星の騎士セレスダと黒岩の騎士がこのような未熟者だとは、見ていられない。ヴァン、お前はいつになれば自覚を持てるのか。星の騎士セレスダはその程度の者に務まるほど、甘いものではない」


 前任者にそう言われてしまえば、返す言葉もない。別に星の騎士セレスダになりたかった訳ではないけれど、と思わなくもないが、そのような口答えは火に油を注ぐだけだ。


「イアン、お前もだ。力押しをすれば何事も解決するわけではない。戦場で功を焦り、首を取られた者は星の数ほどいる。その一人になりたいのか」

「申し訳ございません」


 肩を落とすイアンと、少し不貞腐れたような顔のヴァンを交互に見遣ってから、ハーヴェルは溜息を吐いて首を振った。

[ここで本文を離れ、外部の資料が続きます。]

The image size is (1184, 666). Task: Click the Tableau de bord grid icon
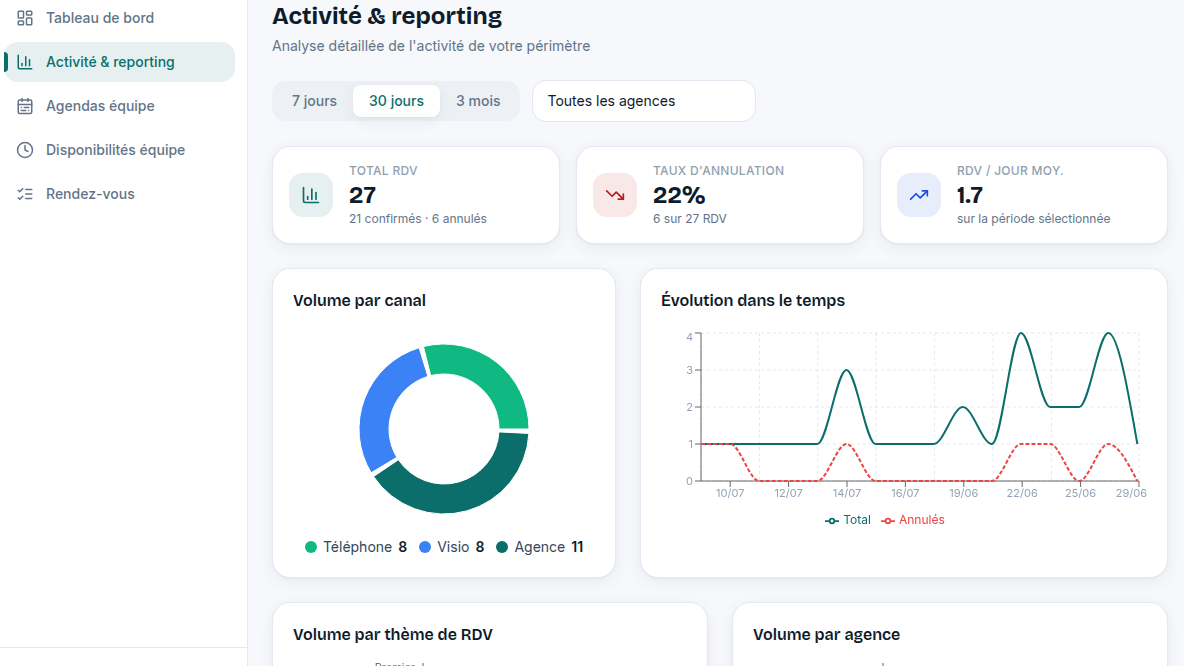click(x=25, y=17)
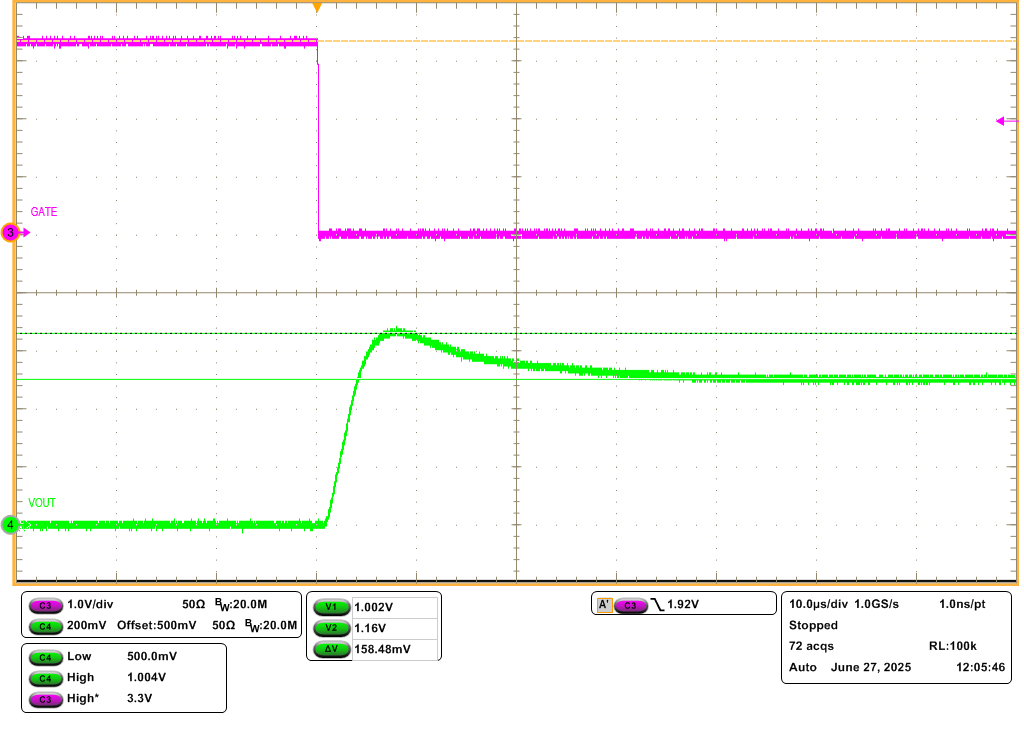Image resolution: width=1024 pixels, height=736 pixels.
Task: Click the magenta trigger level arrow on right edge
Action: pyautogui.click(x=1005, y=121)
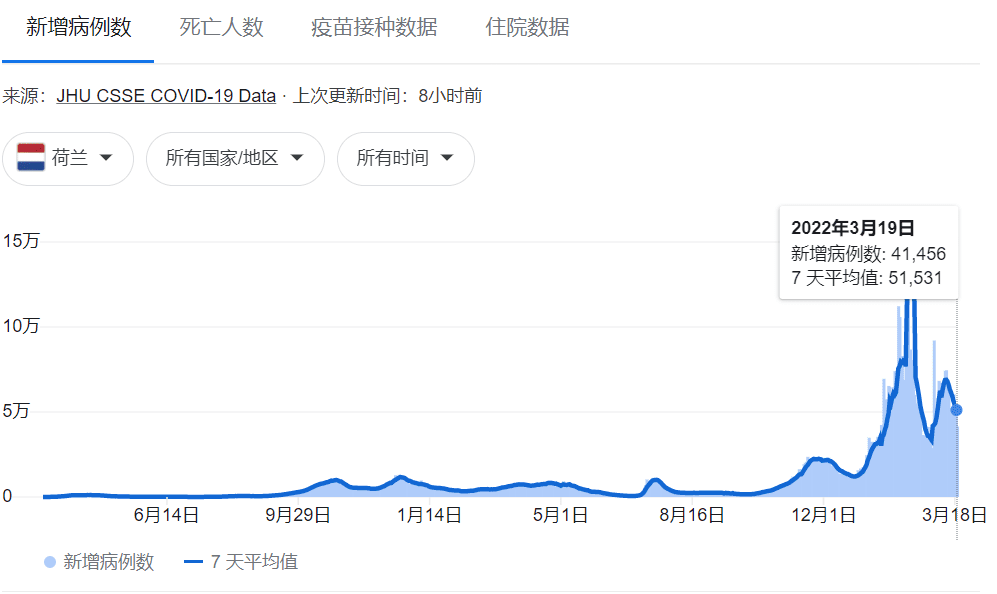Click the 6月14日 x-axis date label
This screenshot has height=594, width=997.
click(x=165, y=516)
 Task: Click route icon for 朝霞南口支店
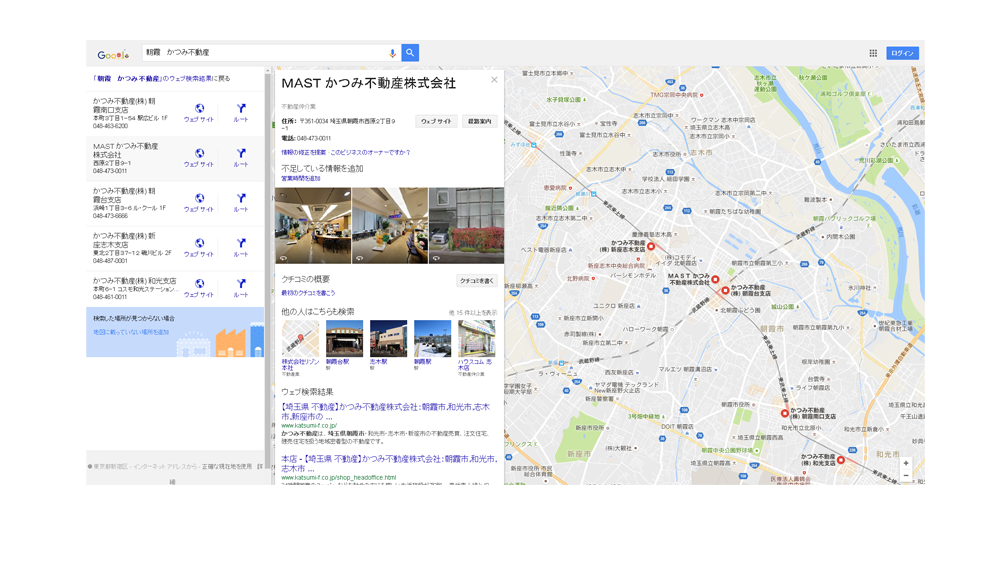[x=241, y=109]
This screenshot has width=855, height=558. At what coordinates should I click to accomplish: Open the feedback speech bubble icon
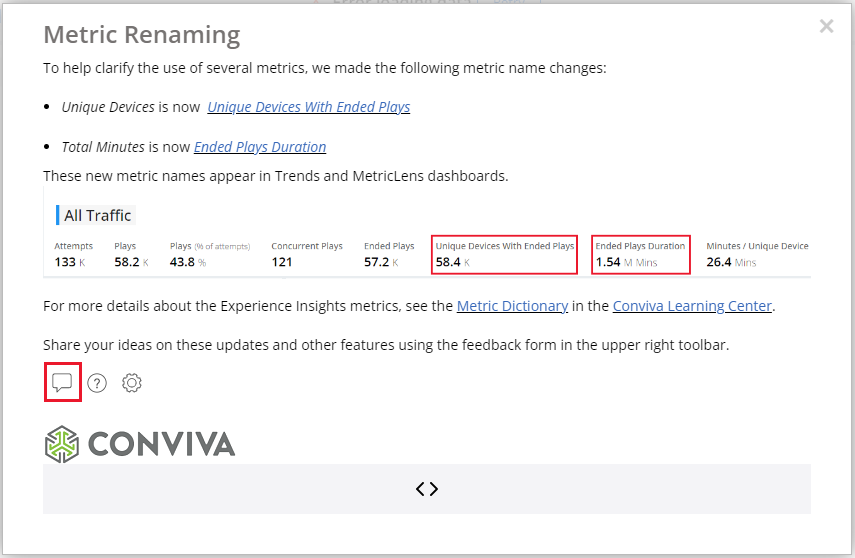62,383
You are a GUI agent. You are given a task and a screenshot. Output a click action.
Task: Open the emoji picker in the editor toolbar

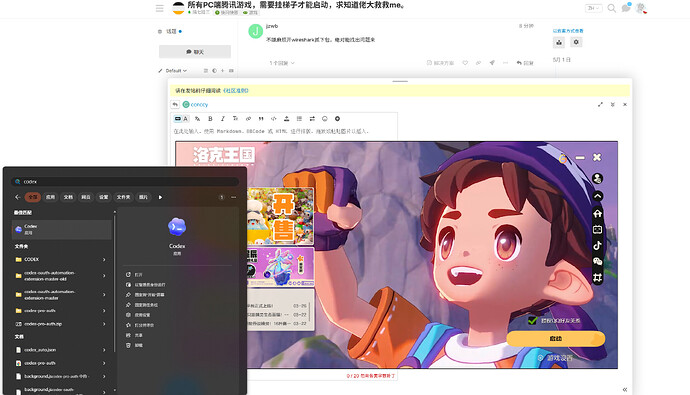click(x=325, y=119)
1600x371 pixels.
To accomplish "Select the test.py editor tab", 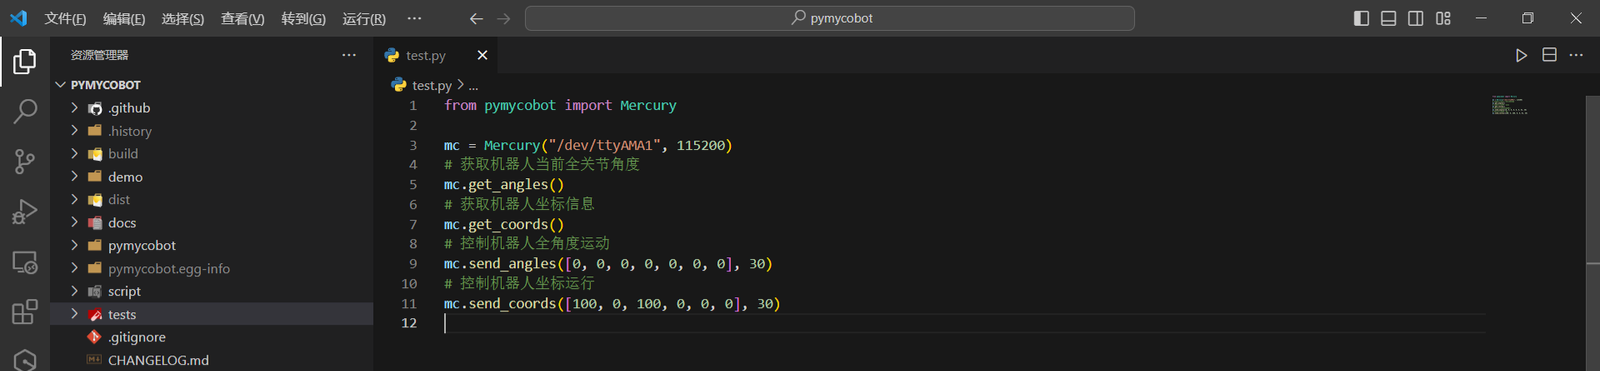I will (x=425, y=56).
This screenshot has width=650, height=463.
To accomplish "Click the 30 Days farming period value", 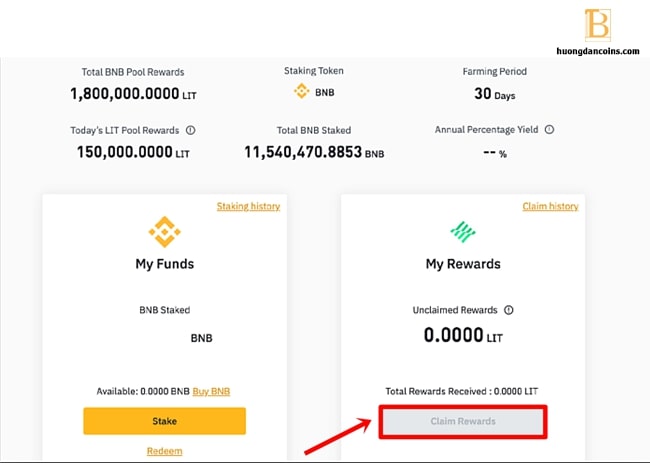I will pos(495,94).
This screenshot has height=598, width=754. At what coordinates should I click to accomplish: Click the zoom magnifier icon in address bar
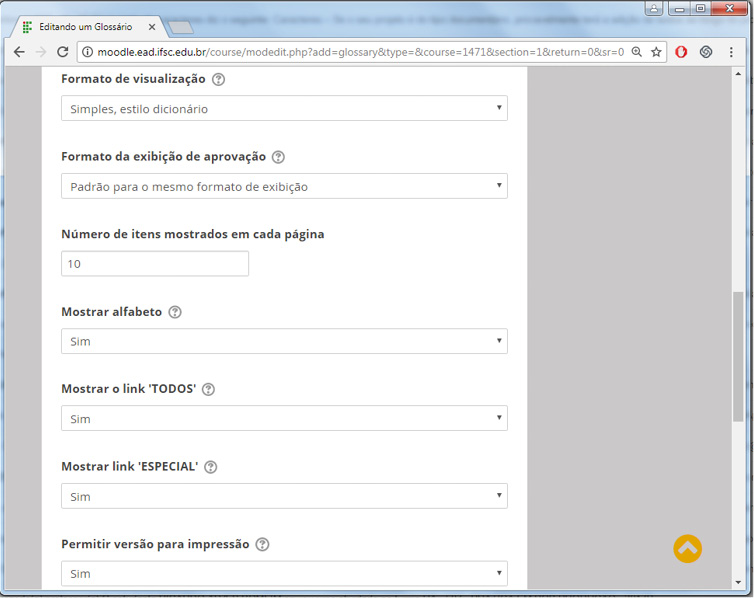(x=636, y=52)
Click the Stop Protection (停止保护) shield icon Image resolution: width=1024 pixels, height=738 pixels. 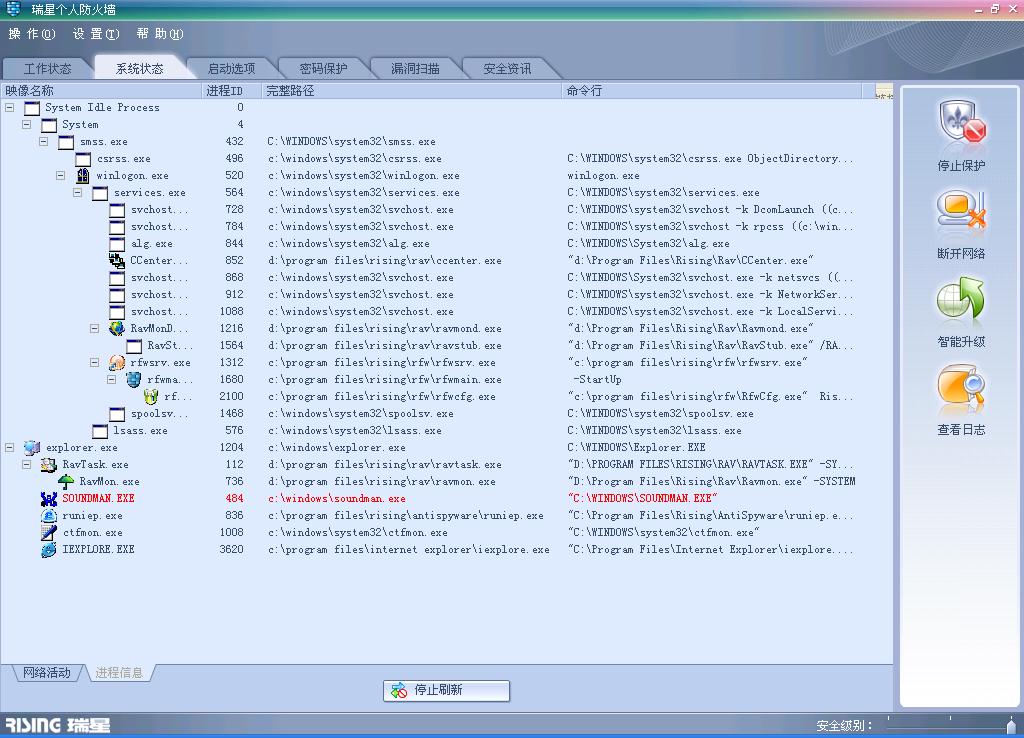coord(961,125)
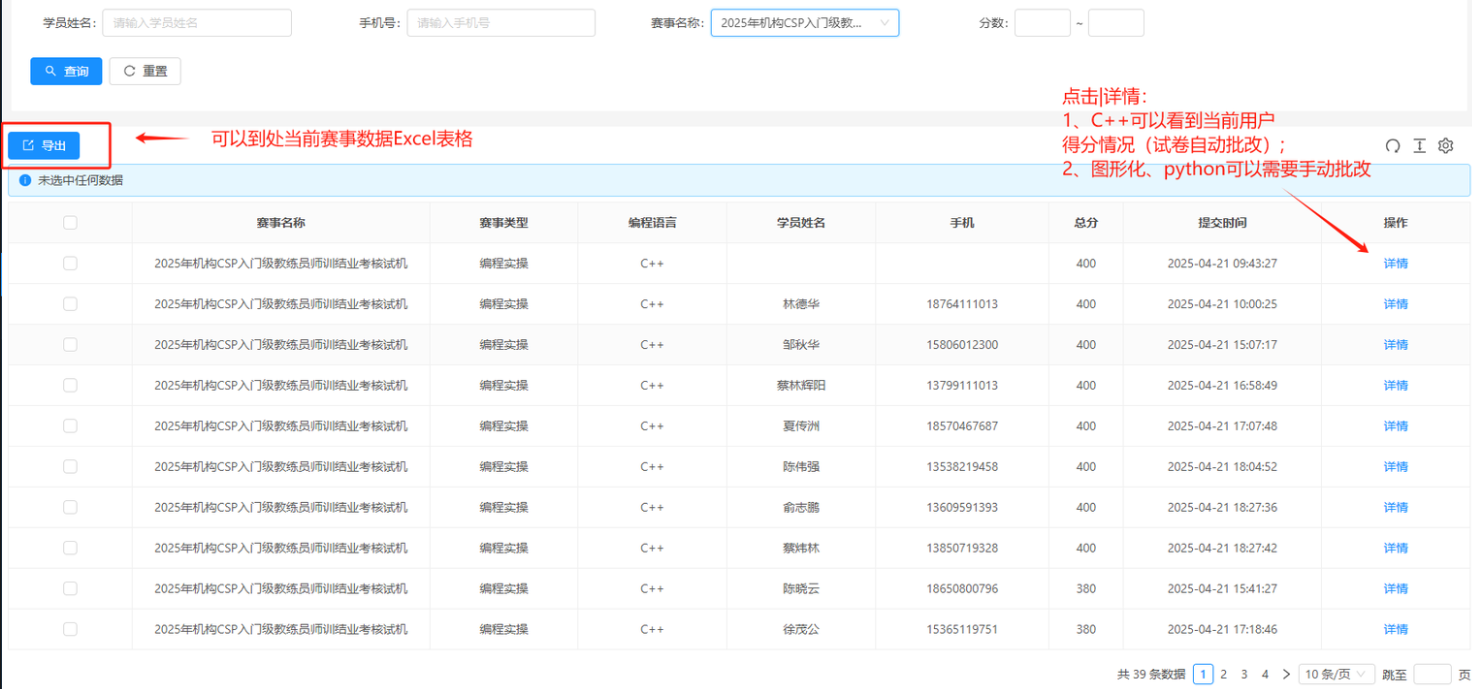Open the 10条/页 page size dropdown
Viewport: 1472px width, 689px height.
[1334, 674]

「呆れて言葉も出ない。もういい。剣を置いて、陽があそこの屋根の下に落ちるまで、走り込みでもして来い」

「えええ……」


 思わず漏れた声に鋭い視線が向けられ、ヴァンは口をつぐむ。一方のイアンは絶望に満ちた顔をしていた。この疲労でへとへとになった身体で、無目的な走り込みをしろだなんて、あの人は悪魔に違いない。


 それでも上官の指示に従わない訳にはいかず、渋々走り出す。闘争心に溢れるイアンは、好敵手の前を走ろうとするが、どんなに引き離されたとしても、ヴァンが自分の速度を崩さないので、調子が出ずに不完全燃焼した様子である。


 しばらくして、体力の配分を誤ったまま駆け続けたイアンの脚がもつれ出すと、ヴァンがその横を軽々と抜いていく。イアンはくやしさに顔をゆがめ、必死に脚を動かしていたが、体力はもう限界のようだ。


「待て、この……」

「なんだよ、別に競争じゃないんだから」

「お前は、どうしてそんなに冷めているんだ」

「じゃあイアンはどうしてそんなに暑苦しいんだよ」


 頭に来たのだろう、イアンが不意に手を伸ばし、やや前方を走っていたヴァンの腰辺りを掴む。走りながらの急な動作に、ヴァンの脚がもつれてしまい、二人は半ばもんどり打つようにして砂の上に転がった。


「やっぱり納得いかない。お前みたいなやる気の欠片もないやつに負けただなんて」

「そんなの自分の力不足だろ」

「なんだと」


 どちらが先に手を上げたのか、わからないほどだった。砂の上で取っ組み合いながら、年相応の喧嘩が始まる。騒ぎを聞きつけた他の騎士見習いが、慌ててどこかに行ったかと思えば、戻ってきた時には今まで見たこともないほどの怒気に包まれたお目付け役のハーヴェルが、大股でこちらに向かってきていた。


 馬乗りになった時にそれが視界に入り、ヴァンは思わず攻撃する手を緩める。その隙に、イアンの拳が頬に食い込んだ。口の中が切れたようで鉄の味が広がったが、それどころではない。


「イ、イアン。立って。ほら」


 喧嘩相手は置いて行ってもよかったはずだが、咄嗟にイアンの腕を引き、無理やり立たせる。不満げなイアンも、ヴァンの視線の先を追ってその意図に気づくと、顔を青ざめさせた。